Selective laser melting (SLM) is a metal additive manufacturing (AM) technique that can fabricate complex parts of any shape. In this paper, the interfacial microstructure and mechanical properties of 316L/CuSn10 bimetallic structure were studied, and the ability of self-developed multi-material SLM equipment to form multi-material bimetallic structures was described. The investigations of 316L/CuSn10 bimetallic structure involved microscopic features, phase analysis, microhardness, tensile properties and bending properties. Moreover, the mechanical properties of multi-material specimens were compared with that of single material samples. In addition, scanning electron micrograph shows that the width of the bimetallic fusion zone is about 550 mu m, and dendritic crack sources was found on the boundary between the bimetallic fusion zone and the steel region. In the direction perpendicular to the interface, the Vickers microhardness value gradually changed from 233.1 +/- 8.1 HV in the steel zone to 154.7 +/- 6.0 HV in the bronze zone. The non-standard tensile samples were printed and tested for evaluating tensile properties, the ultimate strength of 316L/CuSn10 joint was 423.3 +/- 30.2 MPa comparing with the 316L stainless steel of 673.1 +/- 4.2 MPa and the CuSn10 Tin-bronze of 578.7 +/- 30.6 MPa. Tensile stress-strain curves and fracture characteristics show that the fusion zone of steel and bronze exhibits brittle fracture mechanism.
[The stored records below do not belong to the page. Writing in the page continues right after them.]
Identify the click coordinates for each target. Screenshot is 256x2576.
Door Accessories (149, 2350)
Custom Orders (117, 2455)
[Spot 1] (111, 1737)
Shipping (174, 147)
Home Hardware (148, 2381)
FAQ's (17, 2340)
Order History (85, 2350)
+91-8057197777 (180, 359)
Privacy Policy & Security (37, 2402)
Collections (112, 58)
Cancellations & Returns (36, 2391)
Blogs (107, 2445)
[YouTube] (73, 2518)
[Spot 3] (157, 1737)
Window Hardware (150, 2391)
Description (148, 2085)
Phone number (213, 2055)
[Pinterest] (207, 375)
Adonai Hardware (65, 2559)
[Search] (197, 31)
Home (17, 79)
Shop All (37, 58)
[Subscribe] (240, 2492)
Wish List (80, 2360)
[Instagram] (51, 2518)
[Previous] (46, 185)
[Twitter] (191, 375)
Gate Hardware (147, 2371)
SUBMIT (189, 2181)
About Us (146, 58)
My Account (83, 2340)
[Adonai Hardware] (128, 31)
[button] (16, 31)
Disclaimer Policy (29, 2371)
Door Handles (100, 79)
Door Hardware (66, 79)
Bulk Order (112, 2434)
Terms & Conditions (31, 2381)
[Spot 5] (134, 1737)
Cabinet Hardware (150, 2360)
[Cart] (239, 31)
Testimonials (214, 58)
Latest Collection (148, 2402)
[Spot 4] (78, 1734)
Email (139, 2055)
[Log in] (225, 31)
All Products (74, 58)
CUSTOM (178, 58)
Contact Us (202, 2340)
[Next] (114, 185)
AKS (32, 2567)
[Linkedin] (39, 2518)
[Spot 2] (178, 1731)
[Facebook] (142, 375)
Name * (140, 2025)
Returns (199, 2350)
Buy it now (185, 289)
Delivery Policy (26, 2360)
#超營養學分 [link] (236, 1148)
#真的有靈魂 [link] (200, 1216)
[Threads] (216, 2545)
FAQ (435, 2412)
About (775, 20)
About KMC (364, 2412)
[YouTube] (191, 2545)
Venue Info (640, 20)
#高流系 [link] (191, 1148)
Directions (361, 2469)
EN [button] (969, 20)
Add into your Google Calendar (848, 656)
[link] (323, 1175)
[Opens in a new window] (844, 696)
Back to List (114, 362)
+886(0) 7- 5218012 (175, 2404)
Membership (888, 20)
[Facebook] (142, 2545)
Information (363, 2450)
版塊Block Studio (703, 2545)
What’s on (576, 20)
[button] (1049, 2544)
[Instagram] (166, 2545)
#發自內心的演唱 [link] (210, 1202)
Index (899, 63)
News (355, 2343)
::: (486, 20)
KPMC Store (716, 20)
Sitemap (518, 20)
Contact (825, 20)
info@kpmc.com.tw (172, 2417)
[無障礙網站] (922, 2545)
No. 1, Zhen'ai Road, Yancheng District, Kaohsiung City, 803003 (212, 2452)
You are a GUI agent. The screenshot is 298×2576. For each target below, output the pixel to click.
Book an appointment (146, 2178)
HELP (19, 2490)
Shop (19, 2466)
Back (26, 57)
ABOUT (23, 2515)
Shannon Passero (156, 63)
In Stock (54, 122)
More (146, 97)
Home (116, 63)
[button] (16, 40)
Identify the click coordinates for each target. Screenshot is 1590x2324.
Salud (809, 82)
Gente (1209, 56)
Furthermore, three-point bending test was used to evaluate the interfacial bonding strength of the bimetallic structure, and results show that the maximum flexural strength of 316L/CuSn10 bimetallic structure isn't in middle of but below that of 316L stainless steel and CuSn10 Tin-bronze. The research founding that SLM can obtain 316L/CuSn10 bimetallic structure with good joint strength by adopting island scanning strategy and inter-layer stagger scanning strategy in the interfacial layers.